Ironically, the Equal Pay Act was passed in 1963.

When my partner helped edit this article, he pointed out that capitalism is also to blame. Where we might’ve had a fighting chance at achieving work-life balance in previous decades, for some of us, life has taken on such a frenetic pace that it’s a runaway train of status-seeking “keeping up with the Joneses” that’s simply unsustainable.

And we’re teaching it to our kids.

Just ask paleobiologist and author of The Story of More, Hope Jahren, who explains that, in order for ours and future generations to thrive on this earth with any chance of mitigating climate change and avoiding depleting our resources, we’d all need to revert to the standard of living enjoyed by Swiss people in the 1960s.

What can we learn from this? Where is the opportunity to make change? How can we create a rising tide that lifts all boats?

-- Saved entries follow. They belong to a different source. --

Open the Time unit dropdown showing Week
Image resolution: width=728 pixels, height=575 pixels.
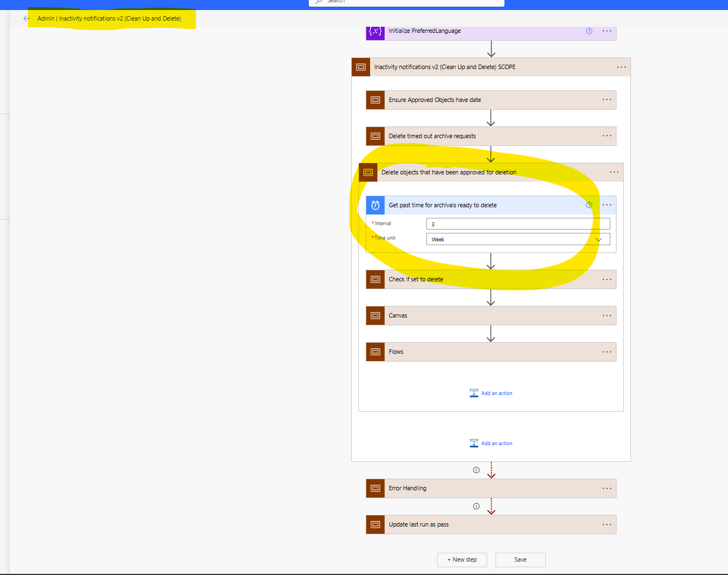599,238
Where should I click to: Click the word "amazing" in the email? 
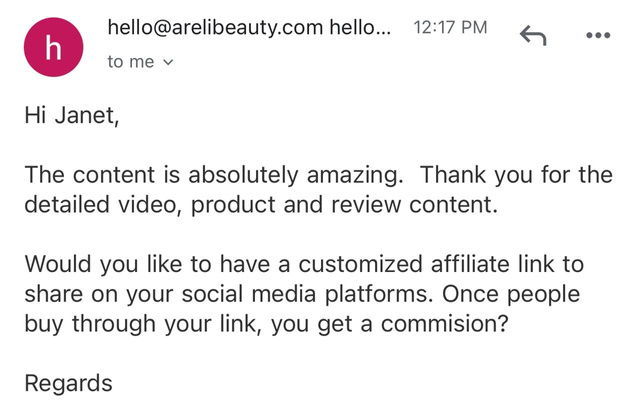pyautogui.click(x=357, y=176)
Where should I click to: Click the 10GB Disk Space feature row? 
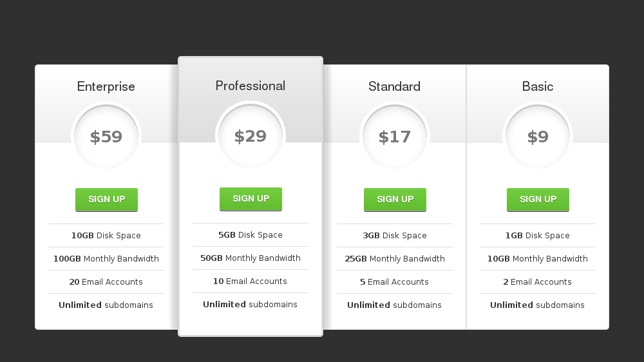coord(106,236)
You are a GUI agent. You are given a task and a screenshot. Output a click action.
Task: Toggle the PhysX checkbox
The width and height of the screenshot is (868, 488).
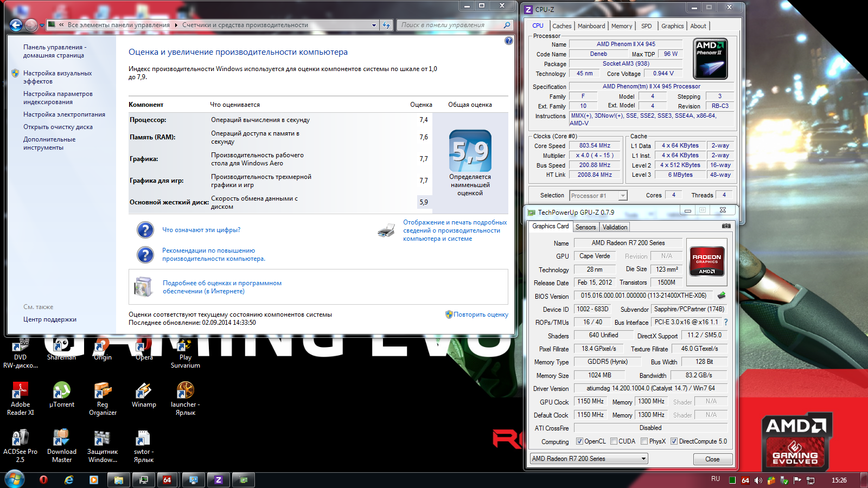click(644, 441)
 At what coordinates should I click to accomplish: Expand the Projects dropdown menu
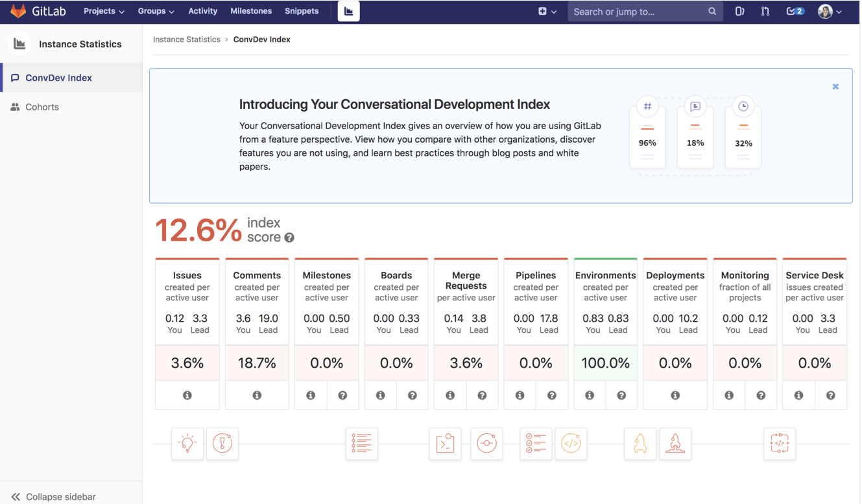[103, 11]
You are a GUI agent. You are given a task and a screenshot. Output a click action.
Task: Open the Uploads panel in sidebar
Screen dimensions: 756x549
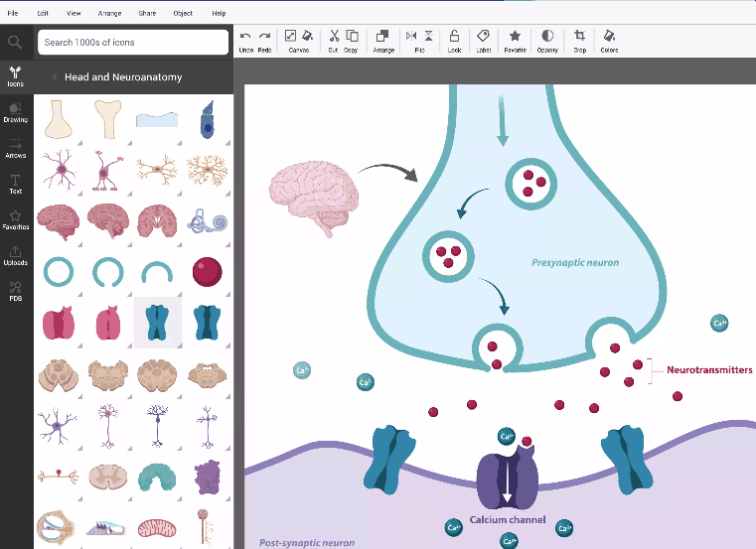[15, 255]
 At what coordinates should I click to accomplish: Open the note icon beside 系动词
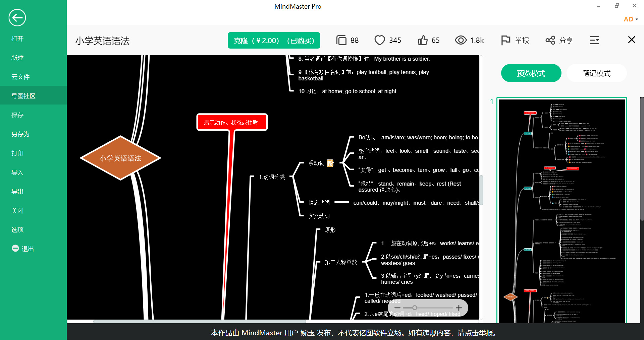click(330, 163)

While walking the grounds of a monastery with a colleague who recently opened a mobile coffee stand with the help of a $15K Kickstarter, I asked what she thought the top three barriers were from my little experiment: time and money came fairly easily, but when I revealed the third, she looked perplexed. To her, family isn’t a barrier, it’s her reason for being. She’s also right—the picture the data are painting is not necessarily one where women resent their role as caretaker, but for some, it is simply so primordial that they will shape their whole lives around it.

I don’t have kids, and I don’t have the answer. But I do have questions, and know that the solution resides in inviting everyone to join the conversation.